Sometimes this happiness-inducing fairness can seem boring to people from unfair places. For example, this writer from Joburg once spent a summer living in Oslo, Norway – one of the many Scandinavian and northern European cities that regularly tops the global happiness charts, largely due to high equality and high investment in amenities like public transport, education, culture, green spaces and healthcare. During that summer, I got a glimpse of the magic of the Scandinavian model of fairness, but I also glimpsed the uptightness that comes preloaded on the model. Social life in unusually happy places like Oslo or Vienna or Helsinki is, counter-intuitively, quite reserved. Strangers are not warmly welcomed. Being loud or eccentric or chaotic is frowned on. Tall poppy syndrome reigns: think of yourself as “special” at your peril.

There is a silver lining to this ‘be normal’ culture: breaking the law in any way is judged harshly by social opinion in Oslo – even transgressions that South Africans would tend to see as trivial, such as parking violations, or dropping junk mail into mailboxes with a “No Junkmail” sticker. And people fear social judgment far more than in South Africa. That means the law is obeyed – finish and klaar. And that in turn means that everyone in Oslo can live a calmer, happier life – even if they tend to express their happiness very discreetly

Compare the uptight conformism of the Nordics to the more relaxed, wink-wink culture of compliance that reigns in South Africa, say, or Greece. In those two countries (to different degrees) rampant corruption and tax evasion have hobbled state capacity and lowered net happiness levels across the country.

So you can be exuberantly happy living on a tiny island in the Aegean, or in a Wild Coast beach village, until you urgently need a good state hospital, or a good state school. Being too relaxed about small things can soon lead to big things, in other words.

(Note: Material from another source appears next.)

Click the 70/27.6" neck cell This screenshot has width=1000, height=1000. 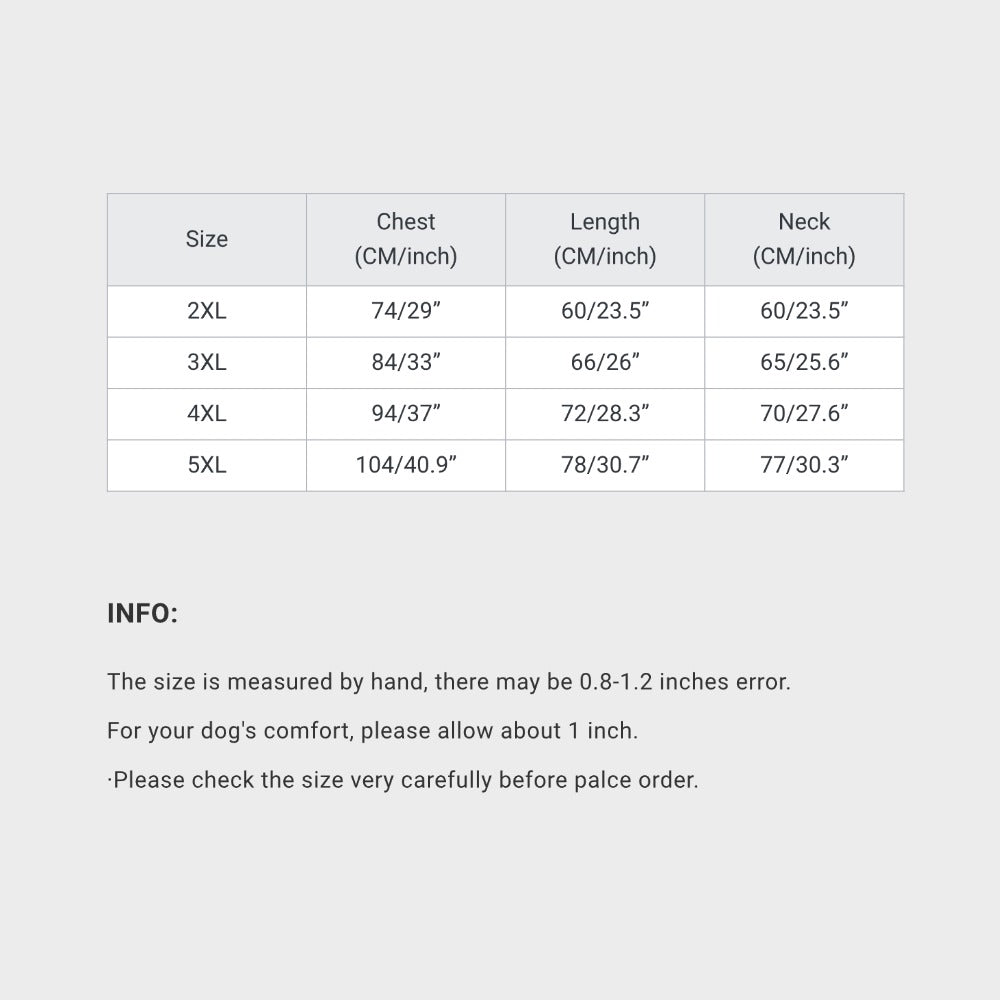tap(804, 414)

The Nordic states have advantages when it comes to happiness-engineering that date back a long way. They are very old, rooted and homogenous societies, in which everybody broadly trusts collective decisions and thus the decisions of the elected government. The Nordics all had the good sense to build strong welfare states during the long post-World War II economic boom. Nordic national and urban policies have generally been both pro-market and redistributive, with the state’s offer to business being roughly as follows: “We’ll help you make lots of money, then you give us about half that money in tax, and then you and everyone else in town will get lots of good stuff for free.”

That’s a fine balance, and one that countless bad governments, trapped in rigid ideological camps, have failed to strike. But it’s always a balance worth attempting.

It’s all relative, of course. Joburg cannot become Oslo, just as New York cannot become Flagstaff. But one thing’s for sure: if Joburg and New York hope to get happier, they will have to learn to share.